Thursday, April 30, 2009

I talked on Sunday about not believing the media about the 'swine flu' epidemic because they were wrong about 'avian flu'. Ben Goldacre says that's wrong but understandable.

All people have done is raise the possibility of things really kicking off, and they are right to do so, but we don't have brilliantly accurate information... Someone has said 120 million could die. Well I suppose they could: I'm sure it was done on the back of an envelope, by guessing how many would be infected, and what proportion would die, but I don't think anyone's pretending otherwise... By Tuesday, pundit-seekers from the media were suddenly contacting me, a massive nobody, to say that swine flu is all nonsense and hype... I assumed they were adhering, robotically, to the "balance" template... [he said] "Yeah, but you know, it could be like Sars and bird flu, they didn't materialise, they were hype." Simon Jenkins suggested the same thing.

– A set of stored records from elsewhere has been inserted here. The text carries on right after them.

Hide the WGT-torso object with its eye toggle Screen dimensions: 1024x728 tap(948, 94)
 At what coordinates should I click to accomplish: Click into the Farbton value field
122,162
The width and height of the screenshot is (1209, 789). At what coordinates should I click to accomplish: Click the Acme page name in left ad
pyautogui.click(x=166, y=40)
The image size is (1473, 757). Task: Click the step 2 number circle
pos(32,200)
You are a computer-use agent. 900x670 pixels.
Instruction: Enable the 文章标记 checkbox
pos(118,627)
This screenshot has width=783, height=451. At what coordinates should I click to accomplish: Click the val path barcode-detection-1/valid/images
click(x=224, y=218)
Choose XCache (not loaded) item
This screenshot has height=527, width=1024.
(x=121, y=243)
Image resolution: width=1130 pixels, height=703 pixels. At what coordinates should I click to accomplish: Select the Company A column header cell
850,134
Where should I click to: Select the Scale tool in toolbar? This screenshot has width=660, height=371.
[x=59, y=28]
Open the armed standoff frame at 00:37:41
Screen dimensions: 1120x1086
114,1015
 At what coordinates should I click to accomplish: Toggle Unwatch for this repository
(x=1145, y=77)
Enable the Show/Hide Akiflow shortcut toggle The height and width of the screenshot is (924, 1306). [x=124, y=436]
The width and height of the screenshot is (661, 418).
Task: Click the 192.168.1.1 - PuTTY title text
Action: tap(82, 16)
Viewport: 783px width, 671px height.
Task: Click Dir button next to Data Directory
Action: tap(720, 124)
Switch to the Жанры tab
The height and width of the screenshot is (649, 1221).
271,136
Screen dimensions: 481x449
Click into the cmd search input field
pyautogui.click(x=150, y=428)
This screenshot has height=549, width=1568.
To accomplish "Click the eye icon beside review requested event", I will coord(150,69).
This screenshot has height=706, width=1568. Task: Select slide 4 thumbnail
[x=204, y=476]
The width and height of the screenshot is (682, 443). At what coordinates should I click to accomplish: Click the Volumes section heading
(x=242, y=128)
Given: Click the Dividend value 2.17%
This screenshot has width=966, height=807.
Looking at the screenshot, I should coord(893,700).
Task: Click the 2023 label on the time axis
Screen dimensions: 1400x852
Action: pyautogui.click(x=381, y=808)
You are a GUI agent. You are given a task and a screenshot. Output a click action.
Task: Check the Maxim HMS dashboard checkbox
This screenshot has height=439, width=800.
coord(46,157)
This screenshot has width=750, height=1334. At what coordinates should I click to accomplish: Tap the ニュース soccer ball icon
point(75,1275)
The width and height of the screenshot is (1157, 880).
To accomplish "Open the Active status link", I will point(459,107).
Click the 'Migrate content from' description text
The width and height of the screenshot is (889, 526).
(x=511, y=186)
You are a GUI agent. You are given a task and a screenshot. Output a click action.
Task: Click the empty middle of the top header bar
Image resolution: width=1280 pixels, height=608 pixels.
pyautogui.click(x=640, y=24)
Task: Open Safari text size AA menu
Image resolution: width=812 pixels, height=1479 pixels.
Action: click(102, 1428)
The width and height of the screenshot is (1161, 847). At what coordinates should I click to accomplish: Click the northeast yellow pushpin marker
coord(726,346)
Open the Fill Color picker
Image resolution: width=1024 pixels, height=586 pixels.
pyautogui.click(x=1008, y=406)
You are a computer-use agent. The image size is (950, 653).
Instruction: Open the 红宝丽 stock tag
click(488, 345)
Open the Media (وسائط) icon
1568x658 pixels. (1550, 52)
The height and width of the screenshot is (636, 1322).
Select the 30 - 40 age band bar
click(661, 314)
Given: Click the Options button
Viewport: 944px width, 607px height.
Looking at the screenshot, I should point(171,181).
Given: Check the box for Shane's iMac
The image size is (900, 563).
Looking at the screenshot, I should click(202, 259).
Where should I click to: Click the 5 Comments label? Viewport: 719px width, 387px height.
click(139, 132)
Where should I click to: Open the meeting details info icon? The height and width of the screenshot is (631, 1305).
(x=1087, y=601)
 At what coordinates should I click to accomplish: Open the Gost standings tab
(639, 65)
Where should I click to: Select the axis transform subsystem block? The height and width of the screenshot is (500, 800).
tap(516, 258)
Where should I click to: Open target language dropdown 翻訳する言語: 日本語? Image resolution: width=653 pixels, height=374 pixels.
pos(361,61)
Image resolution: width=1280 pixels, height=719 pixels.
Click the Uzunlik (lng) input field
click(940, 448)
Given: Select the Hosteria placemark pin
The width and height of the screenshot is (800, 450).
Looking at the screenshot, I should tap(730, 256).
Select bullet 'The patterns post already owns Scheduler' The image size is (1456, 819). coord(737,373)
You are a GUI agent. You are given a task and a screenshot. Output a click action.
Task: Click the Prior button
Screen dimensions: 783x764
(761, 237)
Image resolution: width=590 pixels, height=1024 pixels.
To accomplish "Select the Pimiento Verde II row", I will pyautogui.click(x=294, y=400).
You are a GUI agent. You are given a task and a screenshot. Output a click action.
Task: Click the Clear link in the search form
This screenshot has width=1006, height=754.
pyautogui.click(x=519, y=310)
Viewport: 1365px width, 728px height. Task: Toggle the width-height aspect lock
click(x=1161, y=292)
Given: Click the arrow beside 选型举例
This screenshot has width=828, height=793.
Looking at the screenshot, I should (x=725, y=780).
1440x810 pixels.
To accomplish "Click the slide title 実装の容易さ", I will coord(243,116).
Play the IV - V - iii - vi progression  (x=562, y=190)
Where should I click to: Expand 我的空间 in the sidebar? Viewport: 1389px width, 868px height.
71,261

It's not true, I said. They were risks, risks that didn't materialise, but they were still risks. That's what a risk is. I've never been hit by a car, but it's not idiotic to think about it. Simon Jenkins won't be right if nobody dies, he'll be lucky, like the rest of us.

New Scientist have an expert analysis which seems hopeful at the moment but also reminds us that there just hasn't been sufficient time for detailed analysing to be done yet.